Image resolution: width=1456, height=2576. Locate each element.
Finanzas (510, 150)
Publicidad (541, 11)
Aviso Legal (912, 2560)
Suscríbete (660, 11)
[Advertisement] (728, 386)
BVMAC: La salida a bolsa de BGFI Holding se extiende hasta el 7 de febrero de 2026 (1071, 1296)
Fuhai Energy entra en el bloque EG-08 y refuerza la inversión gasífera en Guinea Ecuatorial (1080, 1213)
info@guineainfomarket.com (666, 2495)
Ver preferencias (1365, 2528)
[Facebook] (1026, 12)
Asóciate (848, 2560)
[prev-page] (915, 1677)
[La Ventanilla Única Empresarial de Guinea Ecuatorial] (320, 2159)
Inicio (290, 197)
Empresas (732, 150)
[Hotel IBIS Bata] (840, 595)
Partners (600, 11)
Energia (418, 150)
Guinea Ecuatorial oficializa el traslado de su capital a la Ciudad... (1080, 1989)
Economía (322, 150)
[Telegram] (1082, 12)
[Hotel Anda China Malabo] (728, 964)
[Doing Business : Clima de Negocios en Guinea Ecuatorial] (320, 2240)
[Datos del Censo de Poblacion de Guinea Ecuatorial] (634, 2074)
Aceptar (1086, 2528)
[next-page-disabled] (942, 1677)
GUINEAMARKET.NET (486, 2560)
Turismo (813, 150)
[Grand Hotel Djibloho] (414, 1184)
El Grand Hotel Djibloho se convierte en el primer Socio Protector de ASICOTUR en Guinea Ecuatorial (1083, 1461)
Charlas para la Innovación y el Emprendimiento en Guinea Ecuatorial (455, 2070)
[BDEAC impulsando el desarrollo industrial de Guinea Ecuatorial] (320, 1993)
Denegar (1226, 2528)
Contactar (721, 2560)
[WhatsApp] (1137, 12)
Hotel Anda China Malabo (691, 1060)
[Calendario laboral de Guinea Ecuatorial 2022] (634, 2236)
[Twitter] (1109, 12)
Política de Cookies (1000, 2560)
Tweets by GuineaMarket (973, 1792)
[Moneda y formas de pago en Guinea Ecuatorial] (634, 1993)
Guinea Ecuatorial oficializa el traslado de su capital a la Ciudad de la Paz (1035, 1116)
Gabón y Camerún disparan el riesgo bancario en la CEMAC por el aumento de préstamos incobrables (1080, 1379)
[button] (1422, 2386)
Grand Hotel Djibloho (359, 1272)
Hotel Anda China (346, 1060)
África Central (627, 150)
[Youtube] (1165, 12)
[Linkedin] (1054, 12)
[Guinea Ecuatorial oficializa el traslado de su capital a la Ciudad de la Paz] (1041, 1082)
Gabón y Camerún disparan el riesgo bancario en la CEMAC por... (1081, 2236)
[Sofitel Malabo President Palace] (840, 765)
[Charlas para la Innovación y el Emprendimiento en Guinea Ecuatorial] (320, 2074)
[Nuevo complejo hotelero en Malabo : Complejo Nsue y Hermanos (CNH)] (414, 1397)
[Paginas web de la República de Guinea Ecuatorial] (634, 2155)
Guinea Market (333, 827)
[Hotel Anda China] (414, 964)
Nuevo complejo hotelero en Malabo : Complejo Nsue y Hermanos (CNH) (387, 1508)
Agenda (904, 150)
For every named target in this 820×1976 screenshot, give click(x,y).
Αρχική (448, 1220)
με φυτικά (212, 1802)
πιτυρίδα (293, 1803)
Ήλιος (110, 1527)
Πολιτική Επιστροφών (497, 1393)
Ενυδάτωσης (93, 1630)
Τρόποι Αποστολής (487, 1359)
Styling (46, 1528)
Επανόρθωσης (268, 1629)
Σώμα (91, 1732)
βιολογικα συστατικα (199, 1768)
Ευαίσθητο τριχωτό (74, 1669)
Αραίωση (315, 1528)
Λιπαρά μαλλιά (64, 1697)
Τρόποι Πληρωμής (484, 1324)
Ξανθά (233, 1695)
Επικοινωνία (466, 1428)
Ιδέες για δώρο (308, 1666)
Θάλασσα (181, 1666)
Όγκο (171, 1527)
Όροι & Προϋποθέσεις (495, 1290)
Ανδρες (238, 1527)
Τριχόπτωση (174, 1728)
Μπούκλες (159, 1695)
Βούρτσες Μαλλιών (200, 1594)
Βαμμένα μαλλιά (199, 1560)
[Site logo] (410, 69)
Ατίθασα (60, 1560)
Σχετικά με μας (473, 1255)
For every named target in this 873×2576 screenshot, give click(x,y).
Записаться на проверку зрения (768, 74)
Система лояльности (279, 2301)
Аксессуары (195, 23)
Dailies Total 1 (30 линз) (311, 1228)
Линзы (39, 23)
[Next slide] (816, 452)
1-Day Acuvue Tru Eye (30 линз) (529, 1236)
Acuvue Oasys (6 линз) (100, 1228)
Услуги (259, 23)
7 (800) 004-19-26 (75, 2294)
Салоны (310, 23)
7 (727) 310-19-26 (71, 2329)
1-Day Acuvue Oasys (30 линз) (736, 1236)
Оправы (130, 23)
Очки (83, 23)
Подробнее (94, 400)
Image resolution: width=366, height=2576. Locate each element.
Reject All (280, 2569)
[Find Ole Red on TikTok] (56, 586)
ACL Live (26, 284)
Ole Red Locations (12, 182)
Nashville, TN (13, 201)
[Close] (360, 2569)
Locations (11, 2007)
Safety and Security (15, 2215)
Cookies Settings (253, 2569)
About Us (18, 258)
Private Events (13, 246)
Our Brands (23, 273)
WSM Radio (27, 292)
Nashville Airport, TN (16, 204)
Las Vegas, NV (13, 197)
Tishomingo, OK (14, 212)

##############################

• Exercise
Could every record be printed again exactly as it reads?

• Exercise output
Image resolution: width=1456, height=2576. Locate each element.
Finanzas (510, 150)
Publicidad (541, 11)
Aviso Legal (912, 2560)
Suscríbete (660, 11)
[Advertisement] (728, 386)
BVMAC: La salida a bolsa de BGFI Holding se extiende hasta el 7 de febrero de 2026 (1071, 1296)
Fuhai Energy entra en el bloque EG-08 y refuerza la inversión gasífera en Guinea Ecuatorial (1080, 1213)
info@guineainfomarket.com (666, 2495)
Ver preferencias (1365, 2528)
[Facebook] (1026, 12)
Asóciate (848, 2560)
[prev-page] (915, 1677)
[La Ventanilla Única Empresarial de Guinea Ecuatorial] (320, 2159)
Inicio (290, 197)
Empresas (732, 150)
[Hotel IBIS Bata] (840, 595)
Partners (600, 11)
Energia (418, 150)
Guinea Ecuatorial oficializa el traslado de su capital a la Ciudad... (1080, 1989)
Economía (322, 150)
[Telegram] (1082, 12)
[Hotel Anda China Malabo] (728, 964)
[Doing Business : Clima de Negocios en Guinea Ecuatorial] (320, 2240)
[Datos del Censo de Poblacion de Guinea Ecuatorial] (634, 2074)
Aceptar (1086, 2528)
[next-page-disabled] (942, 1677)
GUINEAMARKET.NET (486, 2560)
Turismo (813, 150)
[Grand Hotel Djibloho] (414, 1184)
El Grand Hotel Djibloho se convierte en el primer Socio Protector de ASICOTUR en Guinea Ecuatorial (1083, 1461)
Charlas para la Innovación y el Emprendimiento en Guinea Ecuatorial (455, 2070)
[BDEAC impulsando el desarrollo industrial de Guinea Ecuatorial] (320, 1993)
Denegar (1226, 2528)
Contactar (721, 2560)
[WhatsApp] (1137, 12)
Hotel Anda China Malabo (691, 1060)
[Calendario laboral de Guinea Ecuatorial 2022] (634, 2236)
[Twitter] (1109, 12)
Política de Cookies (1000, 2560)
Tweets by GuineaMarket (973, 1792)
[Moneda y formas de pago en Guinea Ecuatorial] (634, 1993)
Guinea Ecuatorial oficializa el traslado de su capital a la Ciudad de la Paz (1035, 1116)
Gabón y Camerún disparan el riesgo bancario en la CEMAC por el aumento de préstamos incobrables (1080, 1379)
[button] (1422, 2386)
Grand Hotel Djibloho (359, 1272)
Hotel Anda China (346, 1060)
África Central (627, 150)
[Youtube] (1165, 12)
[Linkedin] (1054, 12)
[Guinea Ecuatorial oficializa el traslado de su capital a la Ciudad de la Paz] (1041, 1082)
Gabón y Camerún disparan el riesgo bancario en la CEMAC por... (1081, 2236)
[Sofitel Malabo President Palace] (840, 765)
[Charlas para la Innovación y el Emprendimiento en Guinea Ecuatorial] (320, 2074)
[Nuevo complejo hotelero en Malabo : Complejo Nsue y Hermanos (CNH)] (414, 1397)
[Paginas web de la República de Guinea Ecuatorial] (634, 2155)
Guinea Market (333, 827)
[Hotel Anda China] (414, 964)
Nuevo complejo hotelero en Malabo : Complejo Nsue y Hermanos (CNH) (387, 1508)
Agenda (904, 150)
For every named target in this 820×1976 screenshot, give click(x,y).
Αρχική (448, 1220)
με φυτικά (212, 1802)
πιτυρίδα (293, 1803)
Ήλιος (110, 1527)
Πολιτική Επιστροφών (497, 1393)
Ενυδάτωσης (93, 1630)
Τρόποι Αποστολής (487, 1359)
Styling (46, 1528)
Επανόρθωσης (268, 1629)
Σώμα (91, 1732)
βιολογικα συστατικα (199, 1768)
Ευαίσθητο τριχωτό (74, 1669)
Αραίωση (315, 1528)
Λιπαρά μαλλιά (64, 1697)
Τρόποι Πληρωμής (484, 1324)
Ξανθά (233, 1695)
Επικοινωνία (466, 1428)
Ιδέες για δώρο (308, 1666)
Θάλασσα (181, 1666)
Όγκο (171, 1527)
Όροι & Προϋποθέσεις (495, 1290)
Ανδρες (238, 1527)
Τριχόπτωση (174, 1728)
Μπούκλες (159, 1695)
Βούρτσες Μαλλιών (200, 1594)
Βαμμένα μαλλιά (199, 1560)
[Site logo] (410, 69)
Ατίθασα (60, 1560)
Σχετικά με μας (473, 1255)
For every named target in this 873×2576 screenshot, give click(x,y).
Записаться на проверку зрения (768, 74)
Система лояльности (279, 2301)
Аксессуары (195, 23)
Dailies Total 1 (30 линз) (311, 1228)
Линзы (39, 23)
[Next slide] (816, 452)
1-Day Acuvue Tru Eye (30 линз) (529, 1236)
Acuvue Oasys (6 линз) (100, 1228)
Услуги (259, 23)
7 (800) 004-19-26 (75, 2294)
Салоны (310, 23)
7 (727) 310-19-26 (71, 2329)
1-Day Acuvue Oasys (30 линз) (736, 1236)
Оправы (130, 23)
Очки (83, 23)
Подробнее (94, 400)
Image resolution: width=366, height=2576. Locate each element.
Reject All (280, 2569)
[Find Ole Red on TikTok] (56, 586)
ACL Live (26, 284)
Ole Red Locations (12, 182)
Nashville, TN (13, 201)
[Close] (360, 2569)
Locations (11, 2007)
Safety and Security (15, 2215)
Cookies Settings (253, 2569)
About Us (18, 258)
Private Events (13, 246)
Our Brands (23, 273)
WSM Radio (27, 292)
Nashville Airport, TN (16, 204)
Las Vegas, NV (13, 197)
Tishomingo, OK (14, 212)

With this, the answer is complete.